* Exercise set:
(1) Could you extract the stretch of the article on the luxury sector below, from "The tide may" through "recent research note.", word for word?
(2) How would you render this sentence from the article on the luxury sector below in Spanish: "The tide may finally be turning for the luxury sector."
(3) In the article on the luxury sector below, why does UBS treat the sector's long oversold state as a positive sign?

* Passage:
++++++++++
Swiss bank UBS expects the luxury goods sector to recover by the end of 2026

After several sluggish quarters, the luxury sector could begin a gradual recovery by 2026, according to UBS. The Swiss bank has identified several positive signs, despite ongoing uncertainties linked in particular to China and high valuations.

 

The tide may finally be turning for the luxury sector. After several quarters of underperformance, UBS believes it is time to adopt a less defensive stance on this market segment. The bank, which had previously underweighted luxury stocks in its portfolios, now sees encouraging signs of recovery, detailed in a recent research note.

 

A sector that has long struggled

 

The luxury sector seems to have been excessively neglected by investors in recent quarters. According to UBS, it has been in an oversold state – a term used to describe a given underlying asset whose price has fallen too quickly and too low – for nearly three consecutive seasons. This is a rare phenomenon, but historically a positive one: in nearly 76% of similar cases, it has been followed by outperformance in the following three months.

 

Another notable observation is that although earnings revisions for luxury groups are less favorable than those for the market as a whole, they remain above the sector’s stock market performance. The bank interprets this gap as excessive pessimism among investors, who are anticipating a deterioration that has not yet materialized in the figures.
++++++++++
* Given information:

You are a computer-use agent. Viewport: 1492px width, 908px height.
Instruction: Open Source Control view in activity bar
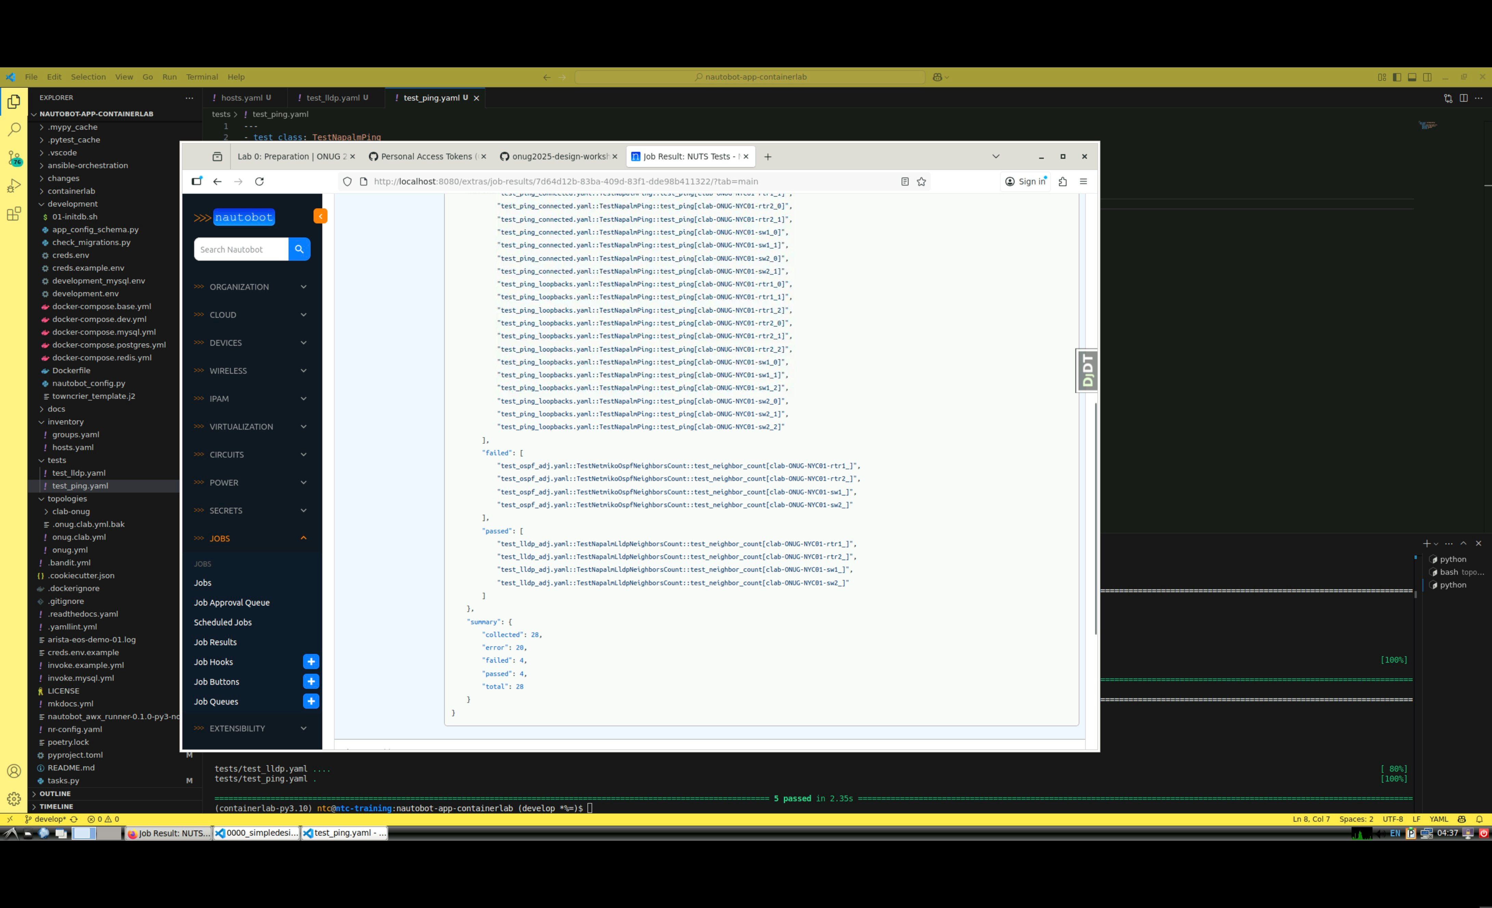click(14, 158)
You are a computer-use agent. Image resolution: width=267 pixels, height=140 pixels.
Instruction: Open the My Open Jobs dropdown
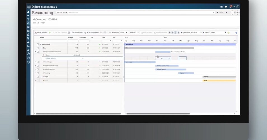tap(62, 12)
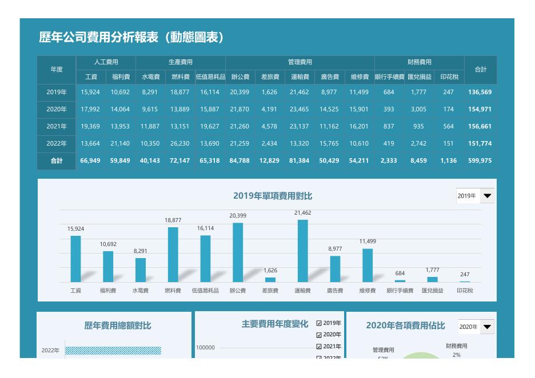Select the 歷年費用總額對比 chart title
Viewport: 535px width, 378px height.
[x=118, y=325]
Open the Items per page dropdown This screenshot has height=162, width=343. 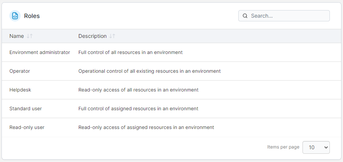tap(316, 147)
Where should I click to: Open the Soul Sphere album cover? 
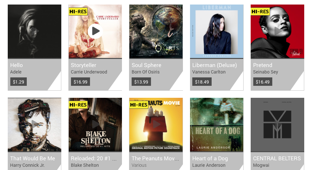click(x=156, y=31)
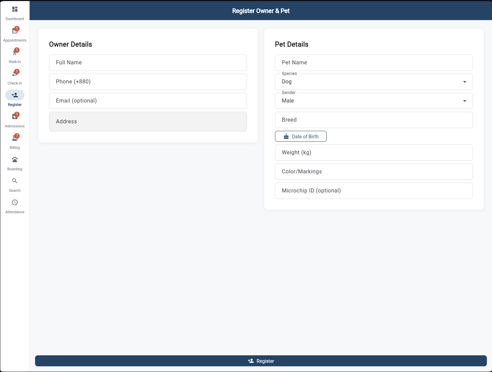Click the Register Owner & Pet header

[261, 11]
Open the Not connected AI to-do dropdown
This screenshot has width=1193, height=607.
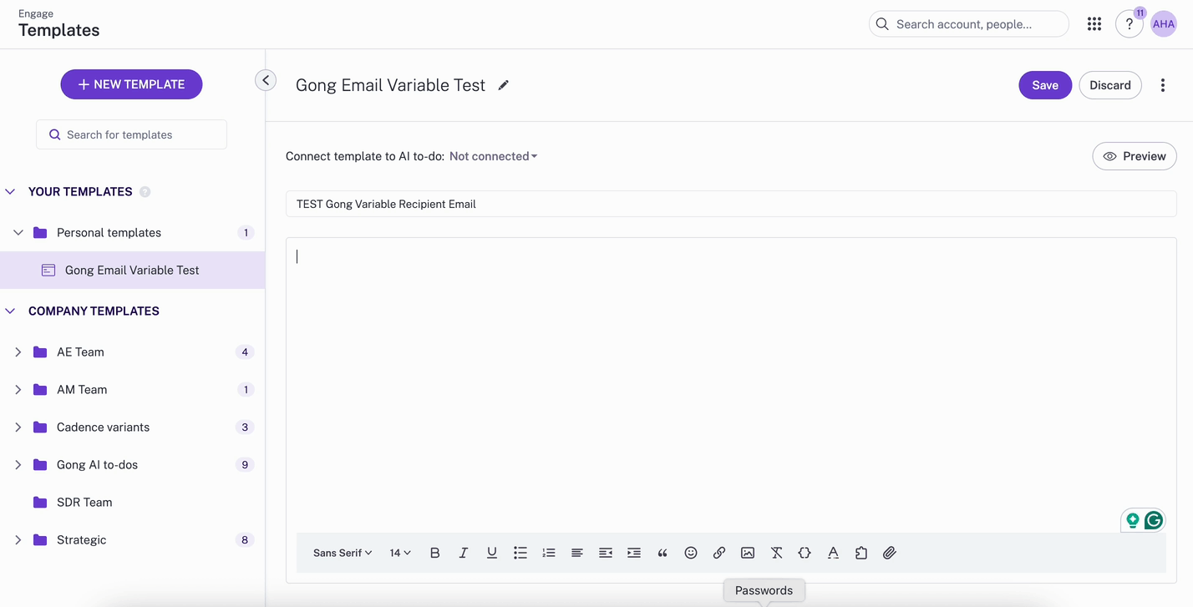click(x=493, y=156)
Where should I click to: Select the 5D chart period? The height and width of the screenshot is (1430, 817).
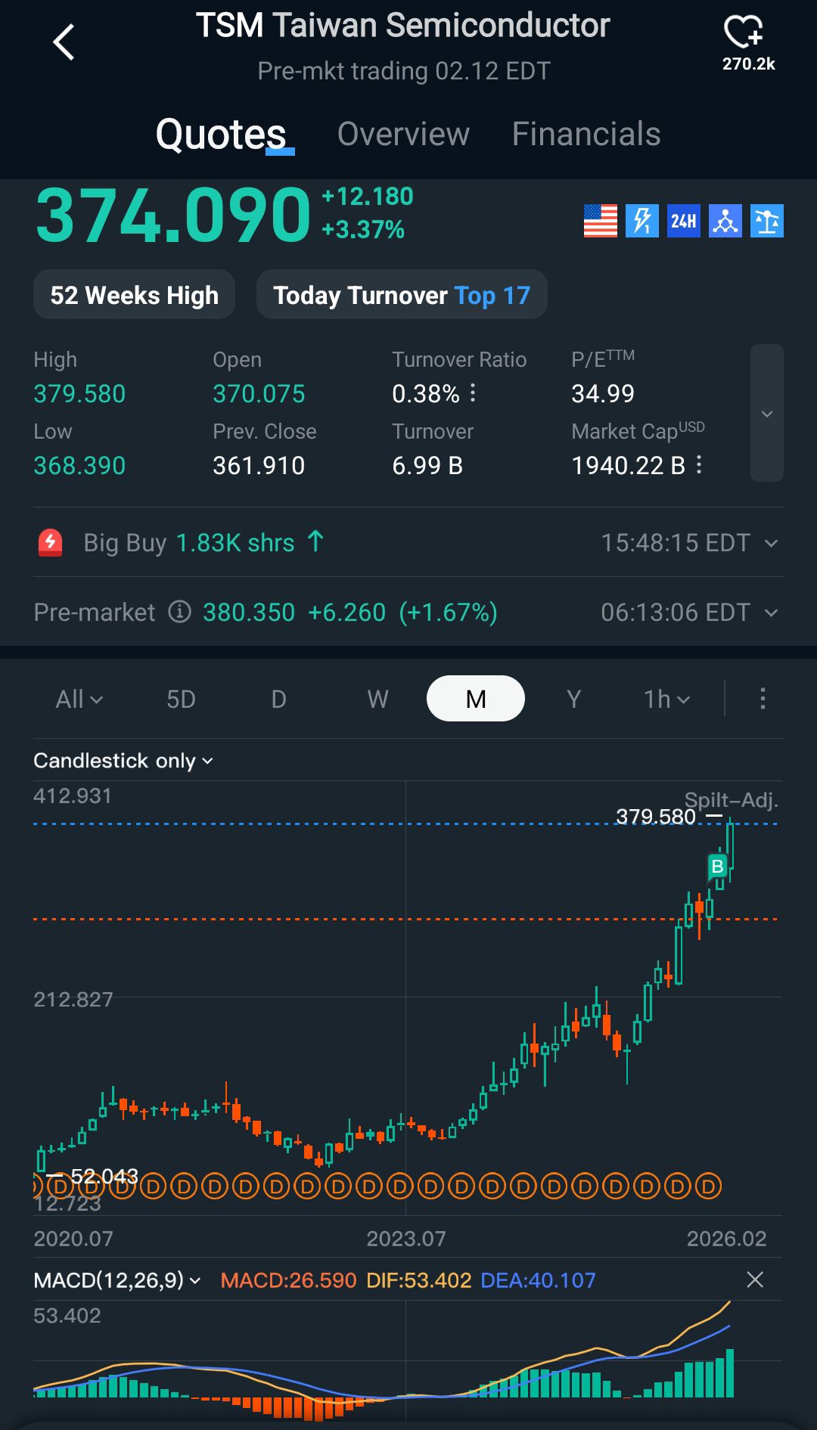click(x=181, y=699)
++++++++++
* Written answers:
(1)
The tide may finally be turning for the luxury sector. After several quarters of underperformance, UBS believes it is time to adopt a less defensive stance on this market segment. The bank, which had previously underweighted luxury stocks in its portfolios, now sees encouraging signs of recovery, detailed in a recent research note.

(2) Puede que por fin esté cambiando la marea para el sector del lujo.

(3) The oversold state is rare, but historically it has been followed by outperformance in the next three months in nearly 76% of similar cases.